Hamm/Lerche. Der Rückbau auf dem ehemaligen Bergwerksstandort Schacht Lerche in Hamm kommt nach jahrelanger Verzögerung in Bewegung. Während die Rückbauarbeiten auf dem benachbarten Gelände Heinrich Robert bereits auf der Zielgeraden sind und noch im Sommer abgeschlossen werden sollen, steht der Rückbau von Schacht Lerche nun ebenfalls kurz bevor. Laut RAG-Sprecher Christoph Beike rechnet das Unternehmen mit einem Baubeginn noch in diesem Jahr. Die Arbeiten sollen rund 18 Monate dauern – möglicherweise auch schneller, so Beike.

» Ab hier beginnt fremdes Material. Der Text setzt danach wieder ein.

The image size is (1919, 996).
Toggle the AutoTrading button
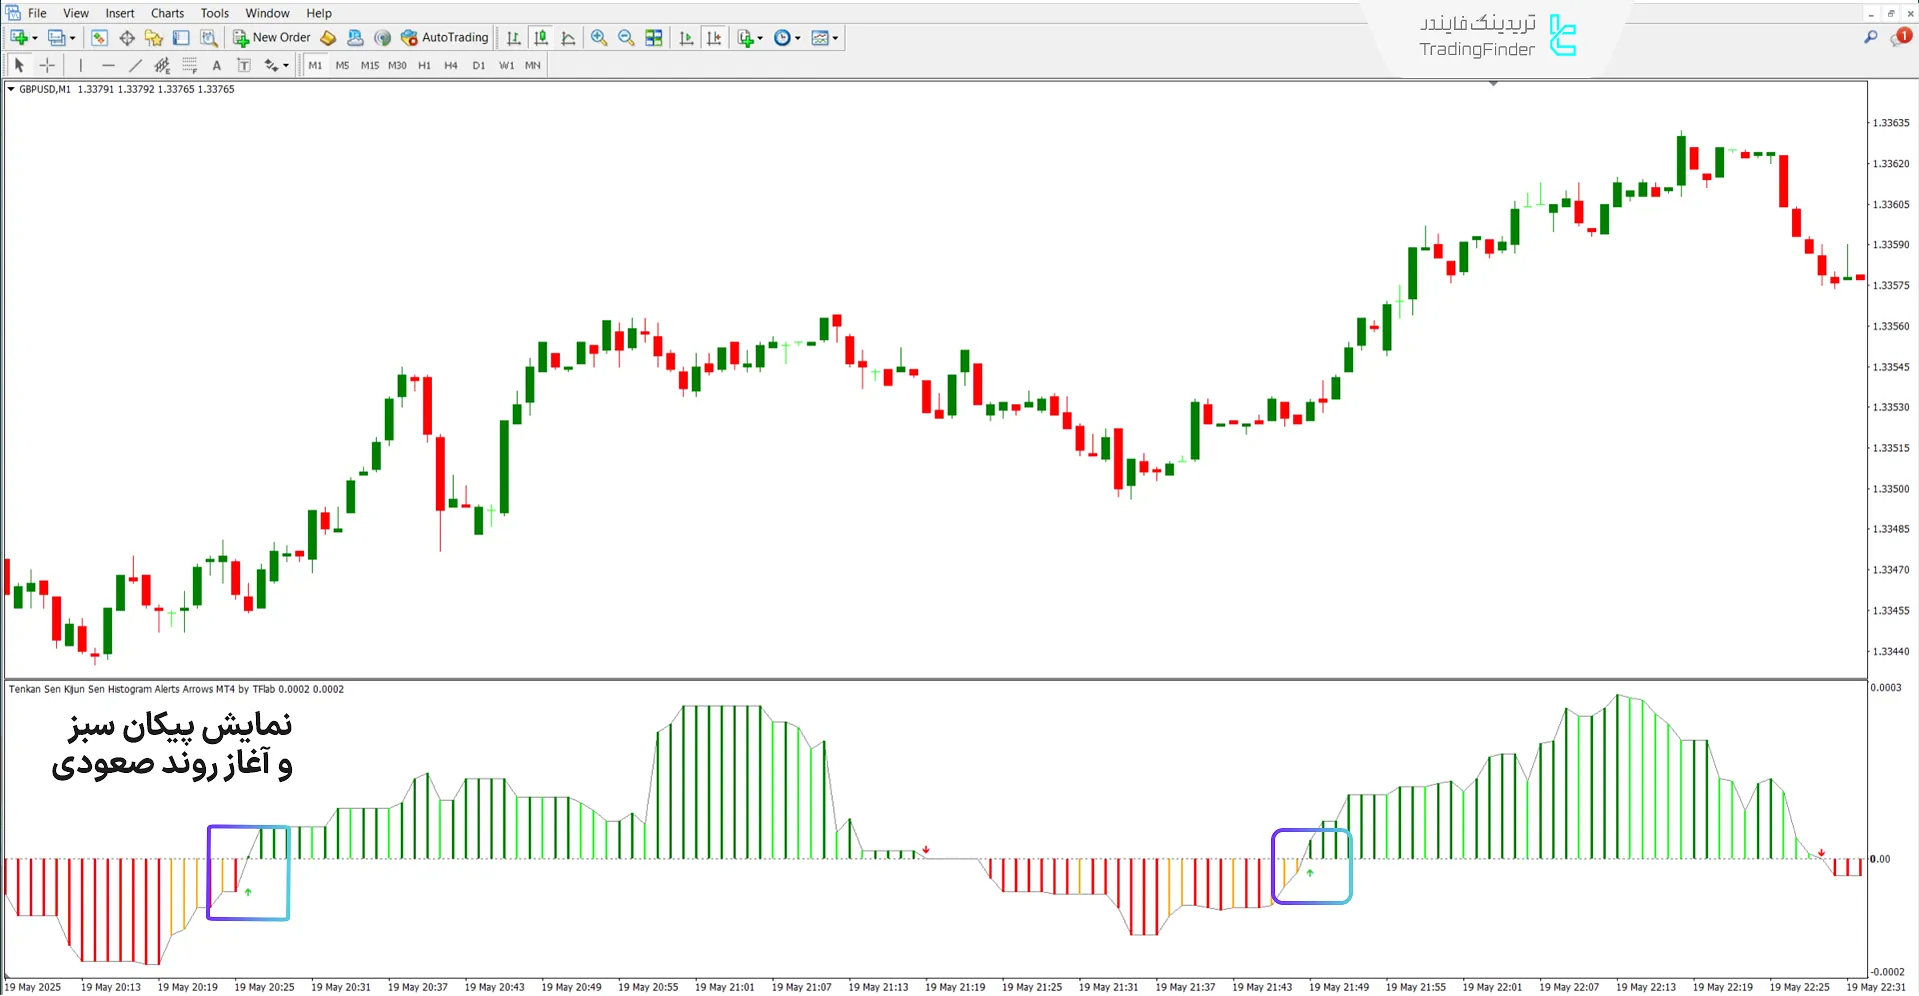click(445, 38)
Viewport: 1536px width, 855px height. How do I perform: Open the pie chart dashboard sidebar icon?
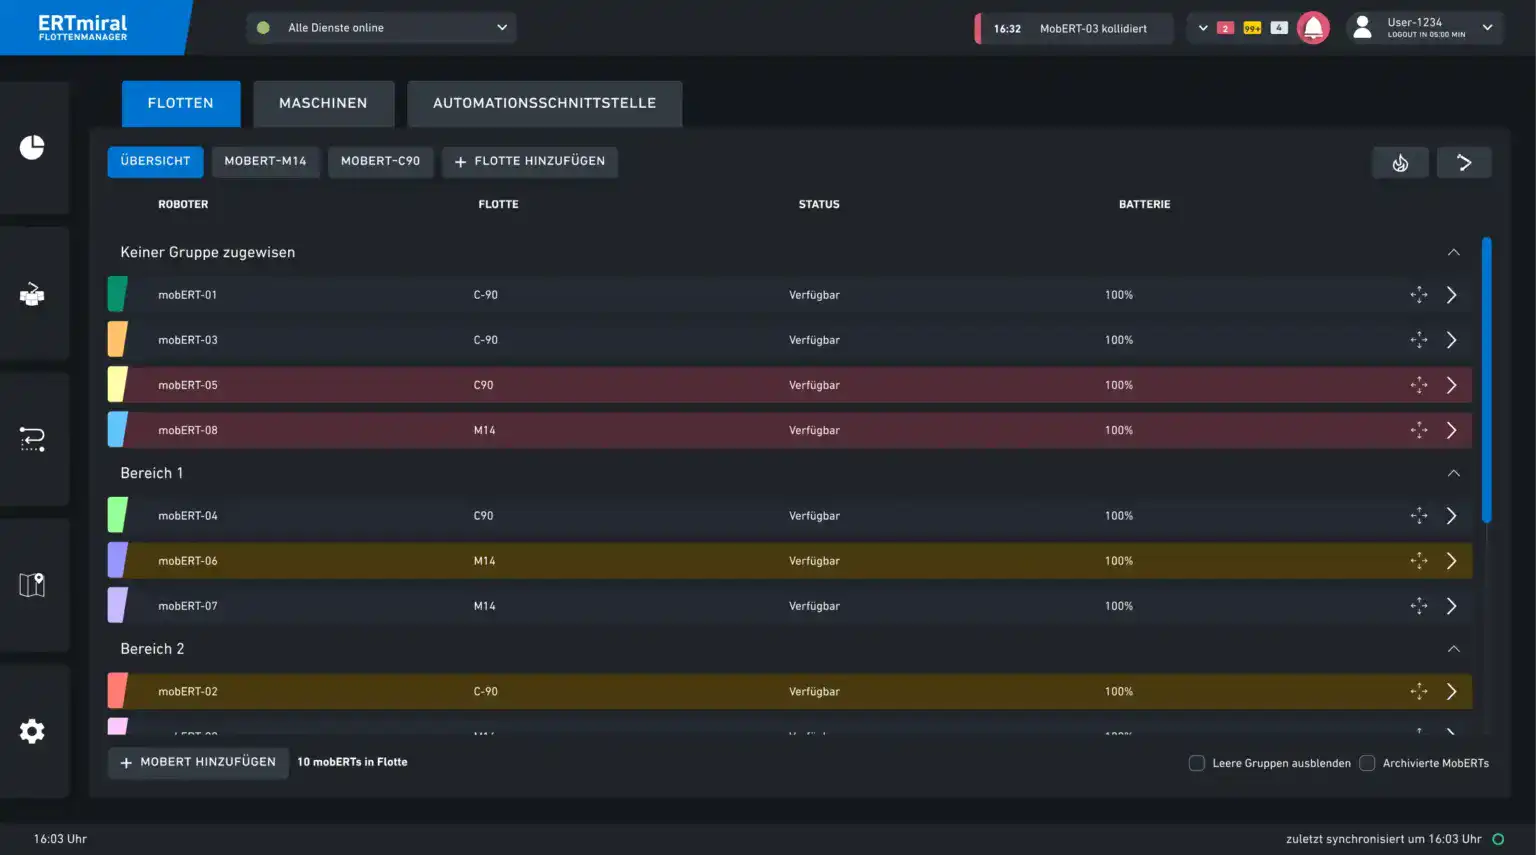tap(32, 148)

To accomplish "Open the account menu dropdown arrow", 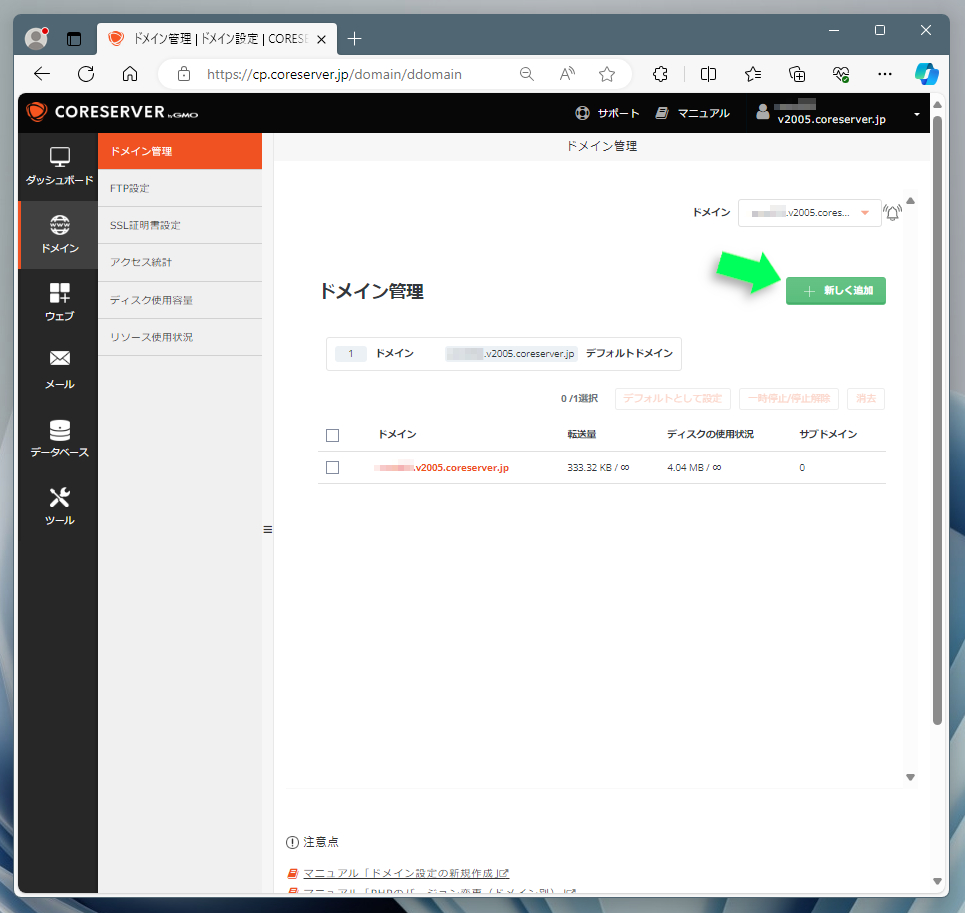I will (x=917, y=114).
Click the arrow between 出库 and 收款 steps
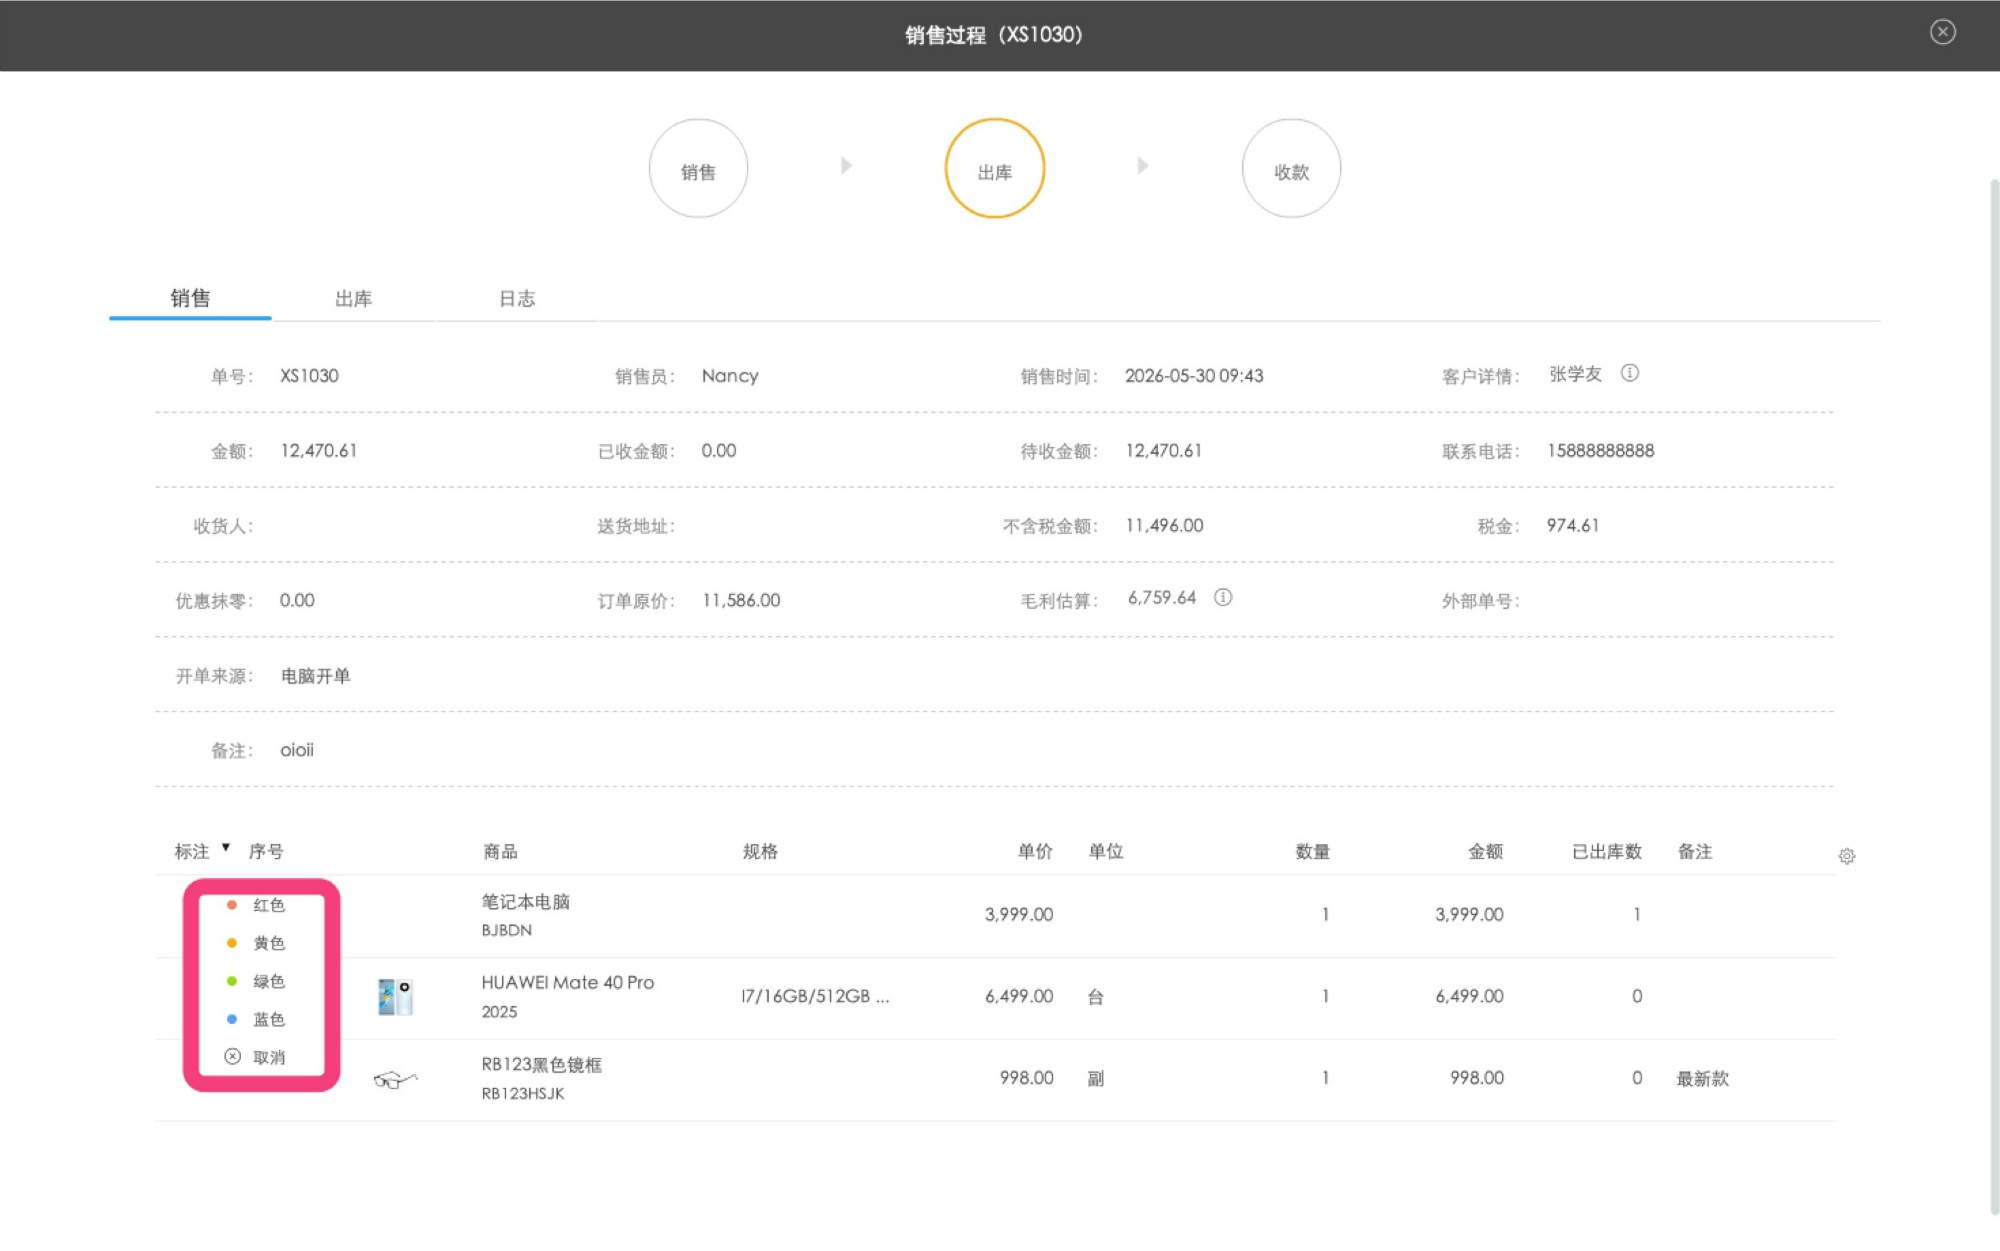2000x1251 pixels. tap(1143, 166)
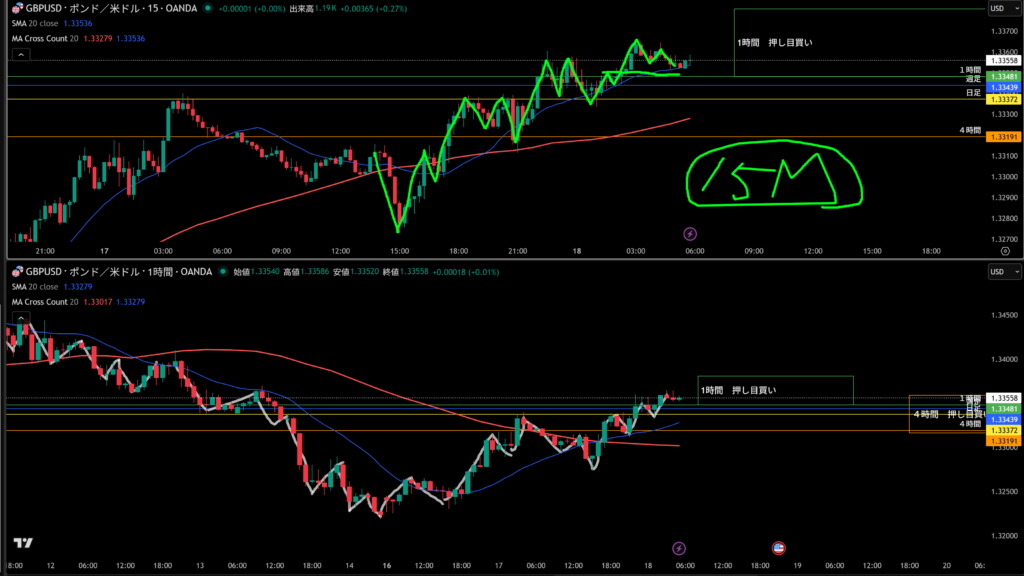1024x576 pixels.
Task: Click the green 1.33481 price label on the top chart
Action: coord(1001,75)
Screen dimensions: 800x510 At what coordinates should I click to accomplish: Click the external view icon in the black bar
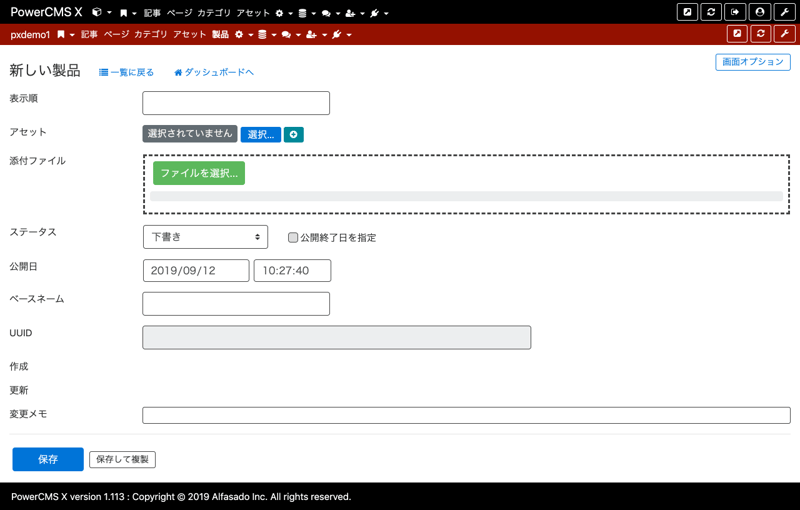pyautogui.click(x=687, y=12)
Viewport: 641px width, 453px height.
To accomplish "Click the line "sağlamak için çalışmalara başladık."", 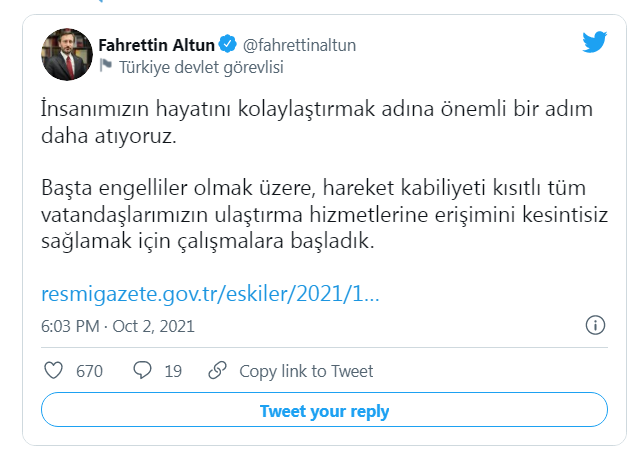I will click(x=208, y=241).
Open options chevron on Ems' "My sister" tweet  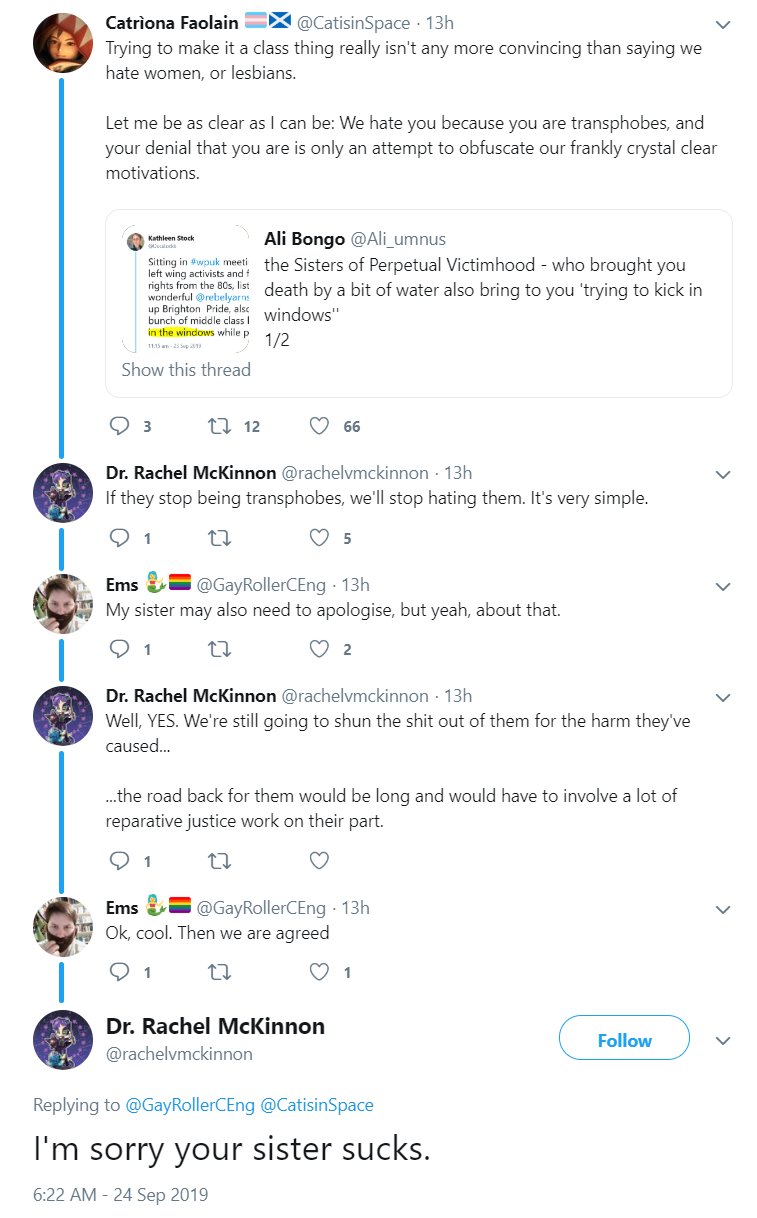(723, 586)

Keine Sanierung nötig – Verfahren beschleunigt
Ein wesentlicher Vorteil für das Vorhaben: Im Gegensatz zu anderen ehemaligen Bergbauflächen – wie etwa der Kokerei Heinrich Robert – ist der Boden auf Schacht Lerche nicht kontaminiert, sodass keine aufwendige Bodensanierung notwendig ist. Damit entfallen erhebliche Verzögerungen. Auch die Abbruchgenehmigung liegt inzwischen vor, nachdem eine historische Dokumentation zur Industriegeschichte erstellt wurde.
Ursprünglich hatte der Landschaftsverband Westfalen-Lippe (LWL) angeregt, das markante Schachtgerüst unter Denkmalschutz zu stellen. Es erinnert in seiner Form an einen Golfschläger. Doch wegen der Vielzahl denkmalgeschützter Gebäude auf Heinrich Robert wurde der Vorschlag verworfen – mit der Auflage, den Schacht zumindest durch eine ausführliche historische Aufarbeitung für die Nachwelt zu dokumentieren.
Neue Nutzung bereits in den Startlöchern
Parallel zum geplanten Rückbau schreitet auch die Nachnutzung des Geländes voran. Das rund 8,6 Hektar große Areal wurde bereits an Unternehmer Dr. Dirk Gratzel verkauft, der es mit seiner Initiative GreenZero ökologisch umgestalten will. Ziel ist die Entwicklung eines vielseitigen Naturraums mit Lebensräumen für Tiere und Pflanzen. Erste Maßnahmen sind laut Gratzel bereits geplant und auf der Projektwebsite erläutert.
Rückzug der Bergaufsicht bis 2027
Neben dem Rückbau ist der Bau einer Gasdrainage vorgesehen. Erhalten bleibt lediglich ein ehemaliger Sprengstoffbunker, der künftig als Fledermausquartier dienen soll. Das Ende der bergrechtlichen Aufsicht über das Gelände wird derzeit für Mitte 2027 angestrebt.